O trabalho dos leigos nas comunidades é fundamental.

Vem isto a propósito de dois momentos que marcam a agenda da igreja portuguesa e da açoriana, em particular.

No fim de semana passado a Diocese do Porto recebeu o II Encontro Nacional de Leigos. Esta semana e na próxima, a diocese de Angra vai promover, em dois momentos, uma formação específica para leigos- a 30 de janeiro, na Igreja do Colégio em Ponta Delgada e a 1 de fevereiro no Salão do Seminário Episcopal de Angra, na ilha Terceira. Ambas serão asseguradas pelo sacerdote dominicano Frei Bento Domingues.
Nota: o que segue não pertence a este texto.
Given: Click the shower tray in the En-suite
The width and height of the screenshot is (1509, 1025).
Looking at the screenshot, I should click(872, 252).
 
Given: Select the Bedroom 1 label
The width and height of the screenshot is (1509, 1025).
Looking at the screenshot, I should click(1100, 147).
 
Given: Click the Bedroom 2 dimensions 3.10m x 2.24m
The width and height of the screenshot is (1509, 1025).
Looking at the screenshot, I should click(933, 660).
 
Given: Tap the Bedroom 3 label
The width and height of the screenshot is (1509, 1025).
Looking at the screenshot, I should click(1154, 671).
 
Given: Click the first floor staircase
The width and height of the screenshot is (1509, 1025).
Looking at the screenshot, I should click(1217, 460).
Um e outro momento são importantes em todas as suas dimensões, porque, em primeiro lugar, convidam-nos  a viver a Alegria do Evangelho que segundo o Papa Francisco “enche o coração e a vida daqueles que se encontram com Jesus”.

Mas, também são importantes porque ambos nos empurram para uma reflexão sobre o papel dos leigos na igreja de hoje. E é talvez a parte mais importante desta história.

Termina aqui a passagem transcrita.